Lasch had the most sympathy for what he called the “party of Narcissus”, which may seem ironic, given his critique of narcissism. This group emerged out of the New Left of the Sixties, and particularly its radical feminist and ecological strands. It saw the basic problem of contemporary psychology not as a deficit of moral authority or the vulnerability of the ego, but as the alienation of the self from others and the world, driven in large part by our reliance on technology.
This rhymed with Lasch’s own critique of the 20th century as an era in which the technological domination of nature was now redounding on humanity itself — which had become, in the hands of doctors, psychiatrists, marketers and bureaucrats, a manipulable object. Through the critique of technology — and what, in the jargon of that period, was sometimes called the “technostructure” of government by unelected experts — the party of Narcissus, like Lasch himself, expressed its hopes for a new, more humane form of society oriented towards harmony rather than progress.

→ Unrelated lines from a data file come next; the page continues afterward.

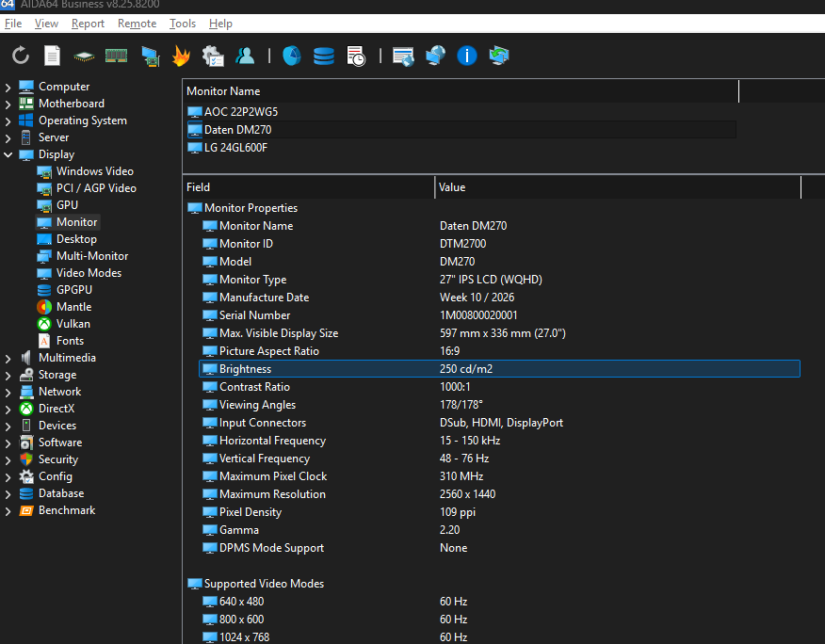Select the LG 24GL600F monitor entry

click(x=235, y=148)
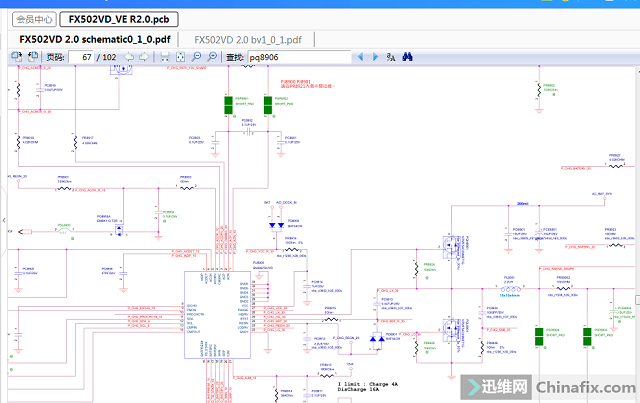Find next match with right blue arrow
The width and height of the screenshot is (640, 403).
[x=375, y=57]
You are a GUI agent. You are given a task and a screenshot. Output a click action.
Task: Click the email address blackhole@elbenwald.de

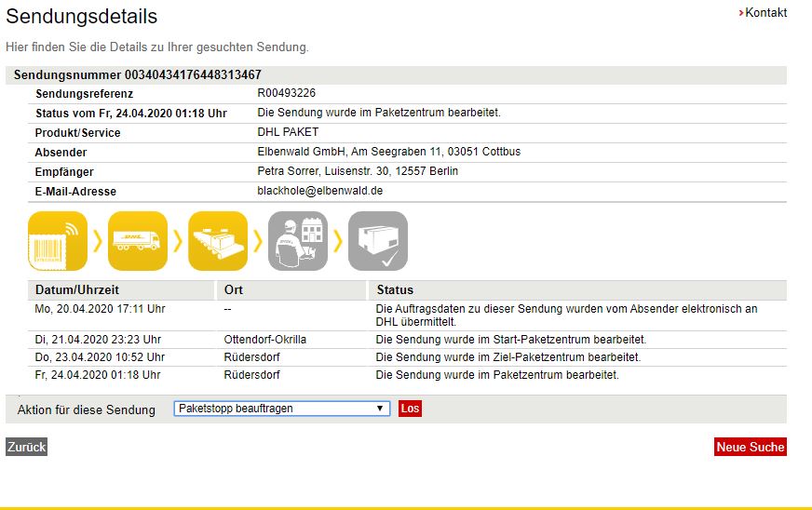[319, 191]
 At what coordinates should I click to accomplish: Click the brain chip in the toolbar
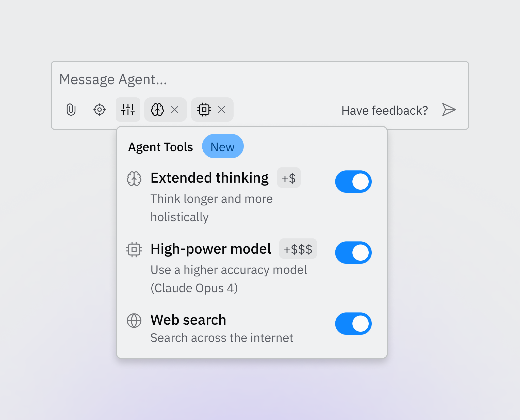pyautogui.click(x=157, y=110)
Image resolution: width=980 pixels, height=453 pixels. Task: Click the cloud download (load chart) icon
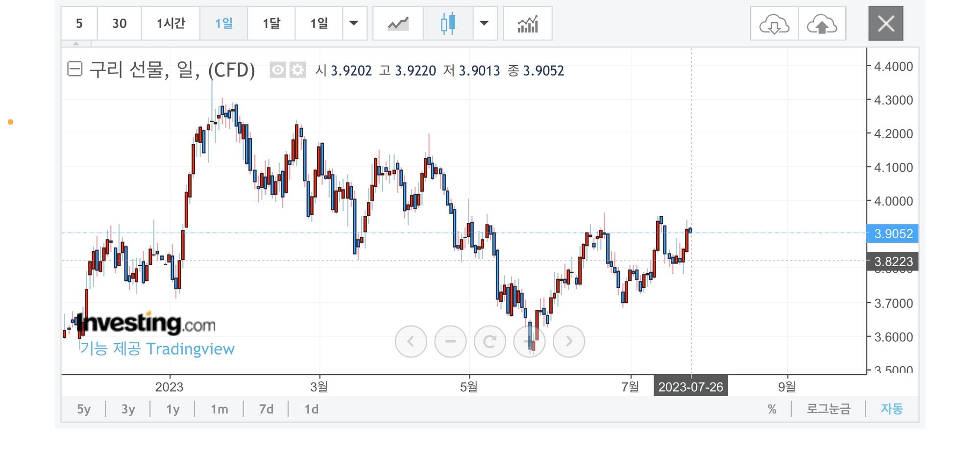pyautogui.click(x=774, y=24)
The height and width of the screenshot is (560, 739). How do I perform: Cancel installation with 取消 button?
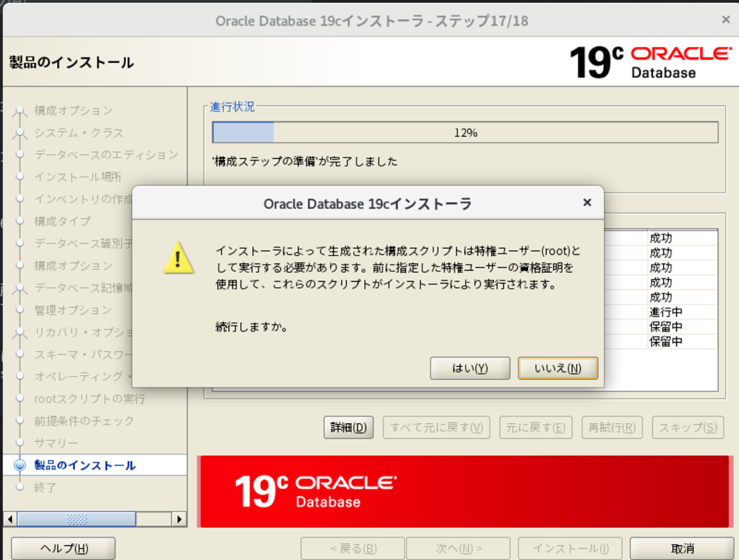point(682,548)
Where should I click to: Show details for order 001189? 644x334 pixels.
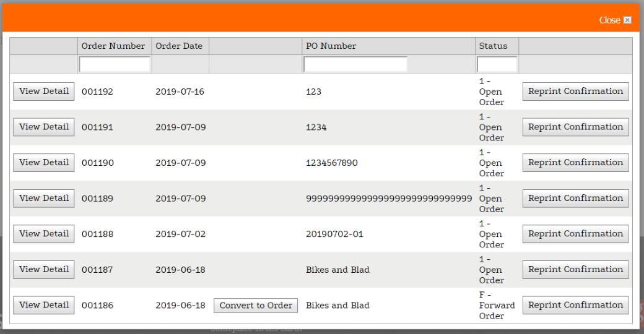[44, 199]
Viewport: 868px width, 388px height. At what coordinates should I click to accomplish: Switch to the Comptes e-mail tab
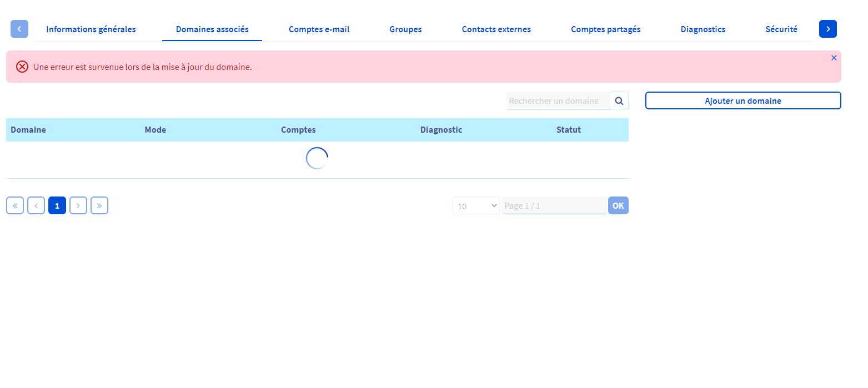(319, 29)
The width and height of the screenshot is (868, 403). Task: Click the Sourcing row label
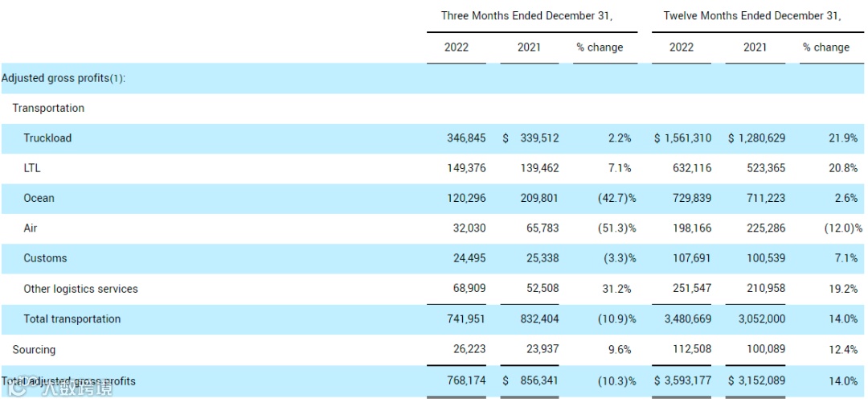coord(34,350)
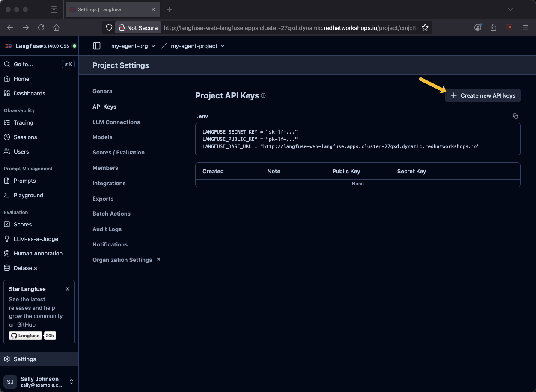Viewport: 536px width, 392px height.
Task: Open Tracing from the sidebar
Action: (23, 122)
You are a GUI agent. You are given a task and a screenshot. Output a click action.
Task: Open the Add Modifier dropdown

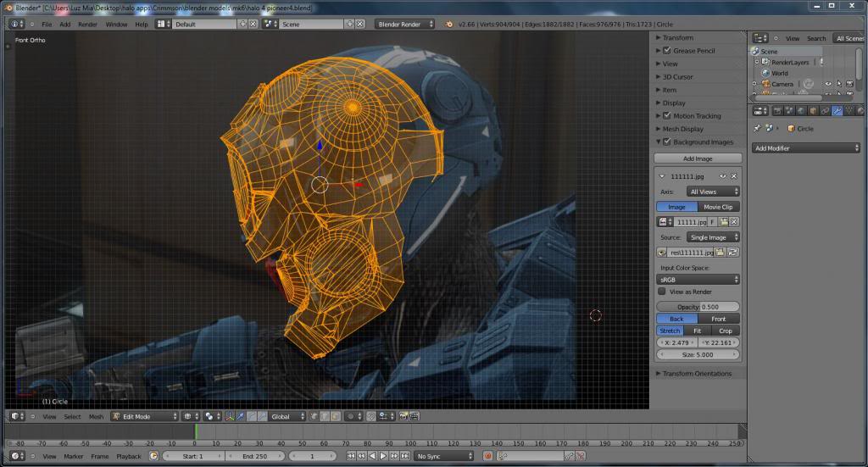806,148
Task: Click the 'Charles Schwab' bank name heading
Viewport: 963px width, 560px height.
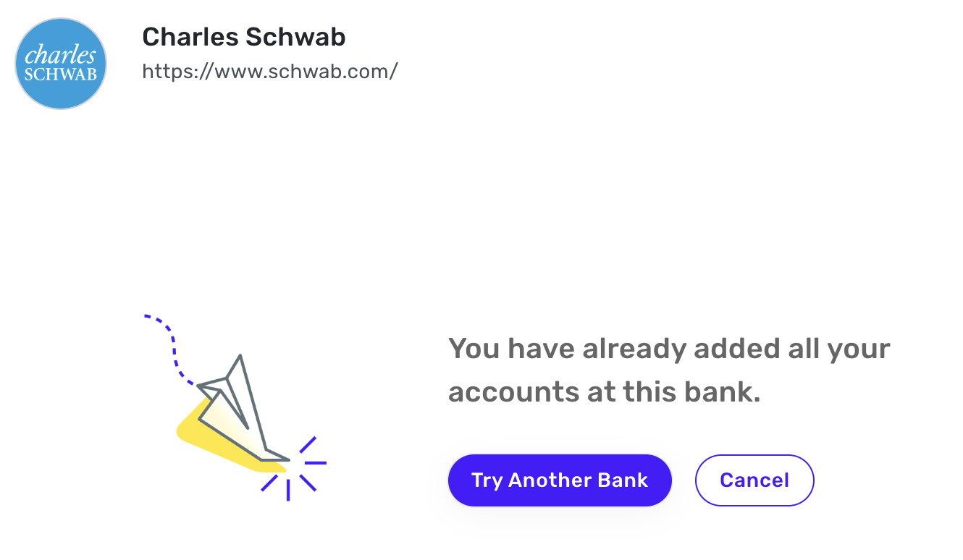Action: pyautogui.click(x=244, y=37)
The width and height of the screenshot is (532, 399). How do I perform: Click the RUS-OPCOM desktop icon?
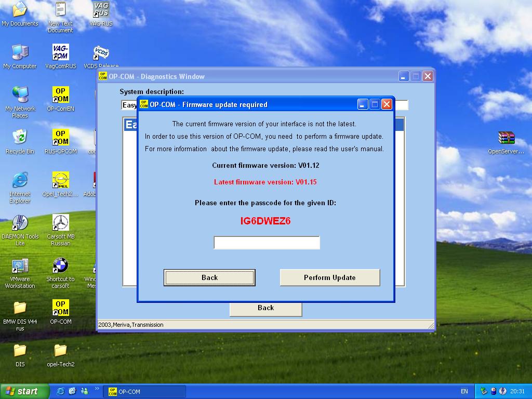60,139
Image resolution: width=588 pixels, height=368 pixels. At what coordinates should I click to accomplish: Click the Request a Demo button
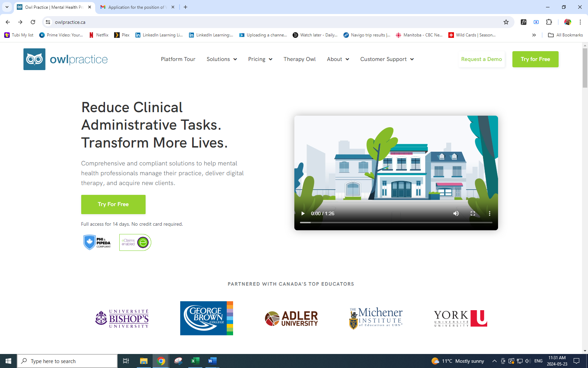coord(481,59)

It is perhaps on the political Right that such ideas are most forcefully expressed today. Lasch emphasised that his new typology superseded the political binary, but fantasies of simple agrarian living, unprocessed food, and escape from modern technology now strike many as “conservative”. But whether its politics are coded as “Left” or “Right”, Lasch warned that the “party of Narcissus” aims at an impossible ideal. Seduced by the image of a self free from the contradictions of post-modernity, it is drawn into a retrograde fantasy politics.
What we need, Lasch insisted in the conclusion to Minimal Self, is not a doubling down on outmoded moral strictures, nor the shoring up of our brittle, anxious egos — nor, for all its desirability, the pursuit of a self wholly integrated in a post-technological society at peace with nature. Rather, we need to develop the psychic strength to bear the tensions of post-modernity: the searing gap between what we desire and what we can accomplish at present. The kind of person capable of political action in this environment is someone who can endure, without illusion, the growing desert — and looks beyond superannuated political identities for friends with whom he might find a way out.
The education of such individuals was in fact Rieff’s own project, as articulated in Fellow Teachers. It remains the task of some critical theorists on the Left, such as Benjamin Fong, who calls in his Death and Mastery (2016) for a pedagogical “politics that makes politics possible”. If we look past the dead-end of populism, we can see the road Lasch did not follow after Minimal Self — the search for a new kind of meta-politics aimed at the restoration of the psychological resources necessary for normal life. That search, one presumes, will bring us into company with strange fellow travellers and teachers.